Their grandson will attend an Olathe school in the fall of 2019, the district said.
Upcoming blood drive
The city of Olathe is hosting a blood drive from 10 a.m. to 2 p.m. on Feb. 28 at the Olathe Fire Administration building, 1225 S. Hamilton Circle.
Schedule a time at www.redcrossblood.org or call 1-800-RED-CROSS using sponsor code “OlatheFire.”
Student honored for volunteer work
Cameron Jones, an Olathe Northwest senior, has been named runner-up for the Prudential Spirit of the Community Award.
Jones created an annual golf tournament that has raised more than $30,000 for suicide prevention charities in Greater Kansas City.
“Cameron has a heart for others and dedicates her time, talent and energy toward improving the health and outlook for our community,” Olathe Northwest Principal Chris Zuck said in a news release.
The awards program is conducted by Prudential Financial in partnership with the National Association of Secondary Schools Principals to honor the top youth volunteers in Kansas.

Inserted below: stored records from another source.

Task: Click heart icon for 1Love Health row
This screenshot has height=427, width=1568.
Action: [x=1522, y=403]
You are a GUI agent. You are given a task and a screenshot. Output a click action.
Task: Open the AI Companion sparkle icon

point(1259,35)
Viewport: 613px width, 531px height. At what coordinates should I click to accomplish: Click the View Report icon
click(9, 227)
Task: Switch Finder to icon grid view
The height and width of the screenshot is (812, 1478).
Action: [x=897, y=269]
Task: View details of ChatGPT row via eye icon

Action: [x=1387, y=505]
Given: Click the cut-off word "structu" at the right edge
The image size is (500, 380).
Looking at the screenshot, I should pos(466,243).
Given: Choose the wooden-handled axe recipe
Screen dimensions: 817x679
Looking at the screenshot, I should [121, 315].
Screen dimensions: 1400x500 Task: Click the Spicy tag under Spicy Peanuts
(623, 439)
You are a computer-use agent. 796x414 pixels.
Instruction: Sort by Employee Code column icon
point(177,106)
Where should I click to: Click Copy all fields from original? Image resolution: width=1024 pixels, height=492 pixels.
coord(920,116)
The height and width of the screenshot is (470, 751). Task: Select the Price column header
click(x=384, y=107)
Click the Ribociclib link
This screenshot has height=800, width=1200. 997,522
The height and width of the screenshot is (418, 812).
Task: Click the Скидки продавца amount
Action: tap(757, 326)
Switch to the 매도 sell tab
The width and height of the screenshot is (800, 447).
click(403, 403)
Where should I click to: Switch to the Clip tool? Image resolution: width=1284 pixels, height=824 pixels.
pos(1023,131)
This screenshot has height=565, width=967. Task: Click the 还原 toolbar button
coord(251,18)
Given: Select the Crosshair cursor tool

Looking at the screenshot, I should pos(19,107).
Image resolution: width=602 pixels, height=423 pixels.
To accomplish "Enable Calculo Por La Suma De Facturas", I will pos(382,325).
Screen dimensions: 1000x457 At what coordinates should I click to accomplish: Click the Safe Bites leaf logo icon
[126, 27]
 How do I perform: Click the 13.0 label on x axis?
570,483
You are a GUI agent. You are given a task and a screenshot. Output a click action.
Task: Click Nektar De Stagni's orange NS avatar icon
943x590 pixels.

The city of Olathe has opened registration for spring baseball and softball and summer swimming lessons.
Baseball and softball leagues, camps, and instructional lessons are available for children ages 2 through second grade. A few spots are available for summer swim lessons. Learn more at OlatheKS.org/ParksRec.
Lifesavers will be honored next week
The Johnson County HeartSafe Foundation will celebrate bystanders who performed CPR and/or deployed an Automated External Defibrillator to save a life next week.
The HeartSafe Heroes Celebration is scheduled from 3:45 to 6 p.m. on Feb. 20 in the Capitol Federal Conference Center, which is part of the Regnier Center at Johnson County Community College.
Five survivors of sudden cardiac arrest, ranging in age from 19 to 65, also will be there.
One purpose of the event to is encourage the public to become knowledgeable about how to save a life. If someone suffers from cardiac arrest in Johnson County, the agency said, there is a 66-percent chance that a bystander would perform CPR.
That’s better than the national average of 40 percent, but still leaves one-third of those in cardiac arrest with no bystanders or loved one to perform chest compressions.
For every minute that goes by without CPR, the chances of survival decrease by 10 percent.
Gardner Edgerton announces Teachers of the Year
Kent Muyskens, who teaches chemistry at Gardner Edgerton High School, and Rhonda Wedel, a math teacher at Pioneer Ridge Middle School, are the Teachers of the Year in the Gardner Edgerton School District.
They will represent the district in the Kansas Teacher of the Year program.
Wedel has taught middle school math since 2004. She previously worked in the Olathe and Blue Valley districts.
She said in a release that her goal is to promote positive learning; to have a clear understanding of the math curriculum, instruction and assessment tools; and to create a strong math foundation. First, though, she tries to bring energy to the classroom by having fun and developing high-interest, real-world lessons and activities.
Muyskens has been teaching chemistry since 1985 and was named Northwest I.O.W.A. STEM Teacher of the Year in 2016. During the past seven years, he has taken students to the Space Settlement Design Competition in Houston, where students worked with NASA engineers to design a futuristic space settlement.
Muyskens said in a statement he takes pride when students tell him that they are successful in college chemistry and appreciate how hard he pushed them in high school.